MATERIAL PROVIDED
+ + + + + + +

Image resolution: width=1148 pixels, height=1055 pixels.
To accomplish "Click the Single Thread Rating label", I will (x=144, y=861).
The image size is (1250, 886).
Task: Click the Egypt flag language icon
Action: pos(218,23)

+ + + + + + +

EXERCISE TASK
Switch every "pixels" in the items above to "px" and give all the lines again, with nothing else changed.

RESULT
Image resolution: width=1148 px, height=1055 px.
To accomplish "Click the Single Thread Rating label", I will (x=144, y=861).
The image size is (1250, 886).
Task: Click the Egypt flag language icon
Action: pos(218,23)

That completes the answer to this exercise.